= THE REQUEST =
Edit the lines below so that every "GUI agent" becomes "desktop agent", keeping the rest of the text the same.

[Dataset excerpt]

———

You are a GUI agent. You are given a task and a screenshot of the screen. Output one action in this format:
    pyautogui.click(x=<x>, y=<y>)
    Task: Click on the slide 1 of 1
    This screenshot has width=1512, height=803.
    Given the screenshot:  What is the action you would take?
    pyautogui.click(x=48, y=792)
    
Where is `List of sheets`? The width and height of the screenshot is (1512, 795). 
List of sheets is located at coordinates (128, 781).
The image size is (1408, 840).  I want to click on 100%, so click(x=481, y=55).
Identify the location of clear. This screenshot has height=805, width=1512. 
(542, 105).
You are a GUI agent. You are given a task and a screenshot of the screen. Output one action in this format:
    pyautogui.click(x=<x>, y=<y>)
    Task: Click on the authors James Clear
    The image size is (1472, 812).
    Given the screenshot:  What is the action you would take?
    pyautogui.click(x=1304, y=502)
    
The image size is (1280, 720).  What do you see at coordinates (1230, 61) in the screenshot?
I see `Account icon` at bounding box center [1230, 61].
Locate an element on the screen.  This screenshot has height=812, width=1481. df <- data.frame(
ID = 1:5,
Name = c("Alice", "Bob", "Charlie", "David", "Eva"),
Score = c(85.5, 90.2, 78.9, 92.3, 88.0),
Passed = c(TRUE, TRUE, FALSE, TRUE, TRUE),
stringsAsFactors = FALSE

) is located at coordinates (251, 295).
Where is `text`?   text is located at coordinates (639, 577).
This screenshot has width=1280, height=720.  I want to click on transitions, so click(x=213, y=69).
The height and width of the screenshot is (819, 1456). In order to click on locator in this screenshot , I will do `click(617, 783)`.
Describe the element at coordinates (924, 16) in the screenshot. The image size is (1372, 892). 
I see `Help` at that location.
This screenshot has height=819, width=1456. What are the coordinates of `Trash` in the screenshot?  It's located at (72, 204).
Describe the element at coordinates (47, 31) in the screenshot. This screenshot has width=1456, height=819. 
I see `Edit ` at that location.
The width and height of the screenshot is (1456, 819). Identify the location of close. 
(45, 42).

———

= RESPONSE TO THE TASK =
You are a desktop agent. You are given a task and a screenshot of the screen. Output one action in this format:
    pyautogui.click(x=<x>, y=<y>)
    Task: Click on the slide 1 of 1
    This screenshot has width=1512, height=803.
    Given the screenshot:  What is the action you would take?
    pyautogui.click(x=48, y=792)
    
Where is `List of sheets`? The width and height of the screenshot is (1512, 795). 
List of sheets is located at coordinates (128, 781).
The image size is (1408, 840).  I want to click on 100%, so click(x=481, y=55).
Identify the location of clear. This screenshot has height=805, width=1512. 
(542, 105).
You are a desktop agent. You are given a task and a screenshot of the screen. Output one action in this format:
    pyautogui.click(x=<x>, y=<y>)
    Task: Click on the authors James Clear
    The image size is (1472, 812).
    Given the screenshot:  What is the action you would take?
    pyautogui.click(x=1304, y=502)
    
The image size is (1280, 720).  What do you see at coordinates (1230, 61) in the screenshot?
I see `Account icon` at bounding box center [1230, 61].
Locate an element on the screen.  This screenshot has height=812, width=1481. df <- data.frame(
ID = 1:5,
Name = c("Alice", "Bob", "Charlie", "David", "Eva"),
Score = c(85.5, 90.2, 78.9, 92.3, 88.0),
Passed = c(TRUE, TRUE, FALSE, TRUE, TRUE),
stringsAsFactors = FALSE

) is located at coordinates (251, 295).
Where is `text`?   text is located at coordinates (639, 577).
This screenshot has width=1280, height=720.  I want to click on transitions, so click(x=213, y=69).
The height and width of the screenshot is (819, 1456). In order to click on locator in this screenshot , I will do `click(617, 783)`.
Describe the element at coordinates (924, 16) in the screenshot. The image size is (1372, 892). 
I see `Help` at that location.
This screenshot has height=819, width=1456. What are the coordinates of `Trash` in the screenshot?  It's located at (72, 204).
Describe the element at coordinates (47, 31) in the screenshot. This screenshot has width=1456, height=819. 
I see `Edit ` at that location.
The width and height of the screenshot is (1456, 819). Identify the location of close. 
(45, 42).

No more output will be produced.